Starting from 1.e4 e5 2.Nf3 Nc6 3.Bb5 a6 4.Ba4 Nf6 5.0-0 Be7 6.Re1 b5 7.Bb3 0-0 8.c3 d6 9.h3 Na5 10.Bc2 c5, players enter the Ruy Lopez, Closed Defence: 1.e4 e5 2.Nf3... c5 — ECO C97. Lichess records 365,969 games in this line, which gives us a reliable view of how it actually performs in practice.
History and Notable Players
It arises from the Ruy Lopez, Closed Defence: 1.e4 e5 2.Nf3... 10.Bc2. Among the most prolific White practitioners are Aleksandar Matanovic (31 games), Isaak Boleslavsky (29 games), Vlastimil Jansa (27 games). Black-side regulars include Bela Lengyel (61 games), Borislav Ivkov (56 games), Julian Estrada Nieto (40 games).
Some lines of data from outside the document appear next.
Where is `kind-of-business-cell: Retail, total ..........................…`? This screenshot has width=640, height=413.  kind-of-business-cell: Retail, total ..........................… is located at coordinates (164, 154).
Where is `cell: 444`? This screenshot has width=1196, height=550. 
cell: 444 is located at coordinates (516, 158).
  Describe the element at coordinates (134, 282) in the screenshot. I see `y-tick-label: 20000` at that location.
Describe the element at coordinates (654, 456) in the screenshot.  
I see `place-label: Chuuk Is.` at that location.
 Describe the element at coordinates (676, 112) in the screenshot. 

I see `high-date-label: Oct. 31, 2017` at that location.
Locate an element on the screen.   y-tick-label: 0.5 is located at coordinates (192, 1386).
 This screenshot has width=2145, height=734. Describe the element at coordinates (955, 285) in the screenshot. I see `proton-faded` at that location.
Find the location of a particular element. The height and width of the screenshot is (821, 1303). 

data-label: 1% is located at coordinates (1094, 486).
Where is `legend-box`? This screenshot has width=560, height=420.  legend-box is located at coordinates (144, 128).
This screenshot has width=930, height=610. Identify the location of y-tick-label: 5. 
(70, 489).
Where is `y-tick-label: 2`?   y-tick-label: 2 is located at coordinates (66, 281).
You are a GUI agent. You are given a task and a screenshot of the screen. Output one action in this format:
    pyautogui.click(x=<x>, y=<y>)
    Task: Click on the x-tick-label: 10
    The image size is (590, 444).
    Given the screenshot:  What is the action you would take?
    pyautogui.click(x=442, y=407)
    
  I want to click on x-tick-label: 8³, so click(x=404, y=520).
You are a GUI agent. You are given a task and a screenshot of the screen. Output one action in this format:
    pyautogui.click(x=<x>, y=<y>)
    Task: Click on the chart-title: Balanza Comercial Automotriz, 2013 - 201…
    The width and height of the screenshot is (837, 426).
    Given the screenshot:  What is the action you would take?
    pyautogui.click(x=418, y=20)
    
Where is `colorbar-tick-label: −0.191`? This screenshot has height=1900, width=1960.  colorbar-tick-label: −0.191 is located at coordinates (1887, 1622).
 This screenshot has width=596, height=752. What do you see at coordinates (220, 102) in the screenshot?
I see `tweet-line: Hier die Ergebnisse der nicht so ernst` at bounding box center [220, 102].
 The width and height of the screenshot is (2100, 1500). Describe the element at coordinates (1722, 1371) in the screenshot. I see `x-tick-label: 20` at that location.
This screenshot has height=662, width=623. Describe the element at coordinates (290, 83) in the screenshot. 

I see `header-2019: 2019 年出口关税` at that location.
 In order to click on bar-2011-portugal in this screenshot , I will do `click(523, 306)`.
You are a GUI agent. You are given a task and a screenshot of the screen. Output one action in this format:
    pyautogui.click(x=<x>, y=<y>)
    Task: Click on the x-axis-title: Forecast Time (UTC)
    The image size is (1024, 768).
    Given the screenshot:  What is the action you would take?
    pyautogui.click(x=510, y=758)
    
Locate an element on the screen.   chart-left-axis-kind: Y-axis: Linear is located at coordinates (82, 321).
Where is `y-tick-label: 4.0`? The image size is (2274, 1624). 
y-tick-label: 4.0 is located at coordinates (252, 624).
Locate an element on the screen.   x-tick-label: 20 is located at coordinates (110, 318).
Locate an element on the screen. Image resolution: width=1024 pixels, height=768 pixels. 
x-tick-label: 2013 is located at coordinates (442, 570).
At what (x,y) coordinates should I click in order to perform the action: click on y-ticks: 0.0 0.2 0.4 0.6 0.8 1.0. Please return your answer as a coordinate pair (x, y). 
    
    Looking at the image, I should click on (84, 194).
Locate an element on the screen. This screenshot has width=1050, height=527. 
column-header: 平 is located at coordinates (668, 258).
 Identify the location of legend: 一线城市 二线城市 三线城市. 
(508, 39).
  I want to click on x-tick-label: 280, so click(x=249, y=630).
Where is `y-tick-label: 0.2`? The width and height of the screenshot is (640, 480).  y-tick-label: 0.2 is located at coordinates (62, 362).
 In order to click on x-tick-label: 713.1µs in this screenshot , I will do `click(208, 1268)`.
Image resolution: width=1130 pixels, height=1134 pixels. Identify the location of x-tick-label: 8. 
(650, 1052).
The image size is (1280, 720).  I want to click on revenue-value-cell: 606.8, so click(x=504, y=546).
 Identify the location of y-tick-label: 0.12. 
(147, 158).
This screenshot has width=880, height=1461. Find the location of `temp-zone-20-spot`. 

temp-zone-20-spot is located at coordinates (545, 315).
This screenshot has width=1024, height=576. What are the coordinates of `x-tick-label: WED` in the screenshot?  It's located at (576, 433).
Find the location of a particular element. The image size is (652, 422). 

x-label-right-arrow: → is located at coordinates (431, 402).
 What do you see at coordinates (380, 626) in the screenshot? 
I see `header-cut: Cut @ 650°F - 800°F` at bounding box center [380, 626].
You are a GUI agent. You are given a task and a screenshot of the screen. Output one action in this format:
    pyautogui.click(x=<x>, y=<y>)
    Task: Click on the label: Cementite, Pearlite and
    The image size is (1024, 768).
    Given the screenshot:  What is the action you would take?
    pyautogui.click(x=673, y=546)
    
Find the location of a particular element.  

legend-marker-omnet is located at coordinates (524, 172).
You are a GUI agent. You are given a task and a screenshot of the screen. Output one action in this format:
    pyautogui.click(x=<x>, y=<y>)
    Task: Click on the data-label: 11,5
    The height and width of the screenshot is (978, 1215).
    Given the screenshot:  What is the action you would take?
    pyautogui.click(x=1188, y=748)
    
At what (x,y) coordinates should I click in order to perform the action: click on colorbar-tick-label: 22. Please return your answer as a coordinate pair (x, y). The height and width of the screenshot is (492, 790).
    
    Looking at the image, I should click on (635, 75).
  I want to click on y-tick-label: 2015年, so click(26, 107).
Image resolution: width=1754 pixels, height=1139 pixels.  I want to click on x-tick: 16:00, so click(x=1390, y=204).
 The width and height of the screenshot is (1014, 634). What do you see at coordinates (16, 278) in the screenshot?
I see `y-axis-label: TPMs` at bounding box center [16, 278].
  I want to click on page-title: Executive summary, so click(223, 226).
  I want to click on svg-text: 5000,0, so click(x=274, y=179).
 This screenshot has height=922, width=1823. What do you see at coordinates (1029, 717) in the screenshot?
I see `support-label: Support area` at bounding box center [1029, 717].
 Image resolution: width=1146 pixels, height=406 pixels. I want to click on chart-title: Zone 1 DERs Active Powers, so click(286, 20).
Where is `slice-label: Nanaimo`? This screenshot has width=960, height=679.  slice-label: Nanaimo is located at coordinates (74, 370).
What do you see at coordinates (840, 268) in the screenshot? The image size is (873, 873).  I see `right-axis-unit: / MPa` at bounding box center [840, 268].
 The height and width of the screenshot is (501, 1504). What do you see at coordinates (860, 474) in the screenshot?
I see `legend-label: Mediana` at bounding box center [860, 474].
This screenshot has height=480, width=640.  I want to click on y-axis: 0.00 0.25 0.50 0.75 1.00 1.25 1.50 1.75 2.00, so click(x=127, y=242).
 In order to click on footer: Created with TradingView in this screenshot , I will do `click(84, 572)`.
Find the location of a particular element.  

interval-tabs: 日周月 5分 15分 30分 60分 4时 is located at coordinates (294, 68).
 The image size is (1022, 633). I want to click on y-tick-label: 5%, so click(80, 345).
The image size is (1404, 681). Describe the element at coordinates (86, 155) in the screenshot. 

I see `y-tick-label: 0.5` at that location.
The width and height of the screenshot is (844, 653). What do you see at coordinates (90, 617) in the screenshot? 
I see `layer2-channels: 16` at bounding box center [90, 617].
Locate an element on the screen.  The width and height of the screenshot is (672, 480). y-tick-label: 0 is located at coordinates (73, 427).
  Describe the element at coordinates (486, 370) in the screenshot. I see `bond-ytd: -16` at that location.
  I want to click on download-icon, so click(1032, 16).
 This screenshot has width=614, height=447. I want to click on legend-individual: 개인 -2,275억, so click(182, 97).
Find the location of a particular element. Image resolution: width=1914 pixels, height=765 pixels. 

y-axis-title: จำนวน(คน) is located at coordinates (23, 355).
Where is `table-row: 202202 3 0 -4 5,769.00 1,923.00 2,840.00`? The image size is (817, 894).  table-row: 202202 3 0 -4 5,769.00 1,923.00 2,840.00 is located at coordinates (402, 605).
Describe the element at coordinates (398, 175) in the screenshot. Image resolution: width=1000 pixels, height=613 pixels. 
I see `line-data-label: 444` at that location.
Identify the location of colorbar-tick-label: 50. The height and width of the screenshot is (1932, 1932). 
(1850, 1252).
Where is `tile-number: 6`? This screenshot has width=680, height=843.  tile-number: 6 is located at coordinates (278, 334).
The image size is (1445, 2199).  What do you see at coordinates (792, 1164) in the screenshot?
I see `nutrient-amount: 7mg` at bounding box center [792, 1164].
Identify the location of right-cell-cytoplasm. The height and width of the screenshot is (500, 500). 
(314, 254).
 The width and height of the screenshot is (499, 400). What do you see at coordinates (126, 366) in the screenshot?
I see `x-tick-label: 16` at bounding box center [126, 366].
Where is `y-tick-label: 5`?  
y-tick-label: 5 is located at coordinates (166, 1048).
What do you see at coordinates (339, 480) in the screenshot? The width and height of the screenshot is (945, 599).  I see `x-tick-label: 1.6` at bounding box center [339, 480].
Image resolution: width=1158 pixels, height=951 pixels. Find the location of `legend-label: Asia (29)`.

Performance Across Rating Levels
The picture changes a lot as you climb the rating ladder. At 1200 Elo, the opening shows up in 0.00% of games (1,041 samples). White scores 51.9%, Black 44.6%, draws 3.6%. Move up to 1800 Elo and the share shifts to 0.01%, with White winning 50.3% versus Black's 44.5%. At the top end (2500+ Elo), popularity is 0.06% with 8.8% draws — a clear sign of how much theory rules the line at master level. Positions also become less sharp as level rises (sharpness 0.96 → 0.91).
Move Diversity and Theory Depth
Move choice is far from uniform in the Ruy Lopez, Closed Defence: 1.e4 e5 2.Nf3... c5. At 1200 Elo, the top reply is d4, played 75.7% of the time. There are 2 other moves seeing meaningful share, and 91.3% of games stick to established theory. Entropy: 1.29. By 2500, d4 dominates at 94.8% of replies; only 1 viable alternatives remain and 99.9% of moves are theory. Entropy drops to 0.33. That entropy collapse is the signature of a line where preparation pays off: at the top, players know the best move and play it.
Historical Trends
Tracking the Ruy Lopez, Closed Defence: 1.e4 e5 2.Nf3... c5 year over year shows a clear story. Adoption peaked in 2016 at 0.01% (9,130 games). By 2025 it sits at 0.01% — a 58% shift overall, leaving the line in decline.
Common Mistakes
- Neglecting development — It can feel productive to make extra pawn moves early, but falling behind in piece development is what loses most amateur games — especially in open positions where active pieces find squares fast.
- Playing without a plan — Each Ruy Lopez, Closed Defence: 1.e4 e5 2.Nf3... c5 middlegame demands a specific approach. Decide whether the position calls for attack, manoeuvre, or simplification before reaching for a move.
Practice on Chessiverse
Ready to try the Ruy Lopez, Closed Defence: 1.e4 e5 2.Nf3... c5 against a bot? Pick an opponent at your level and play a game.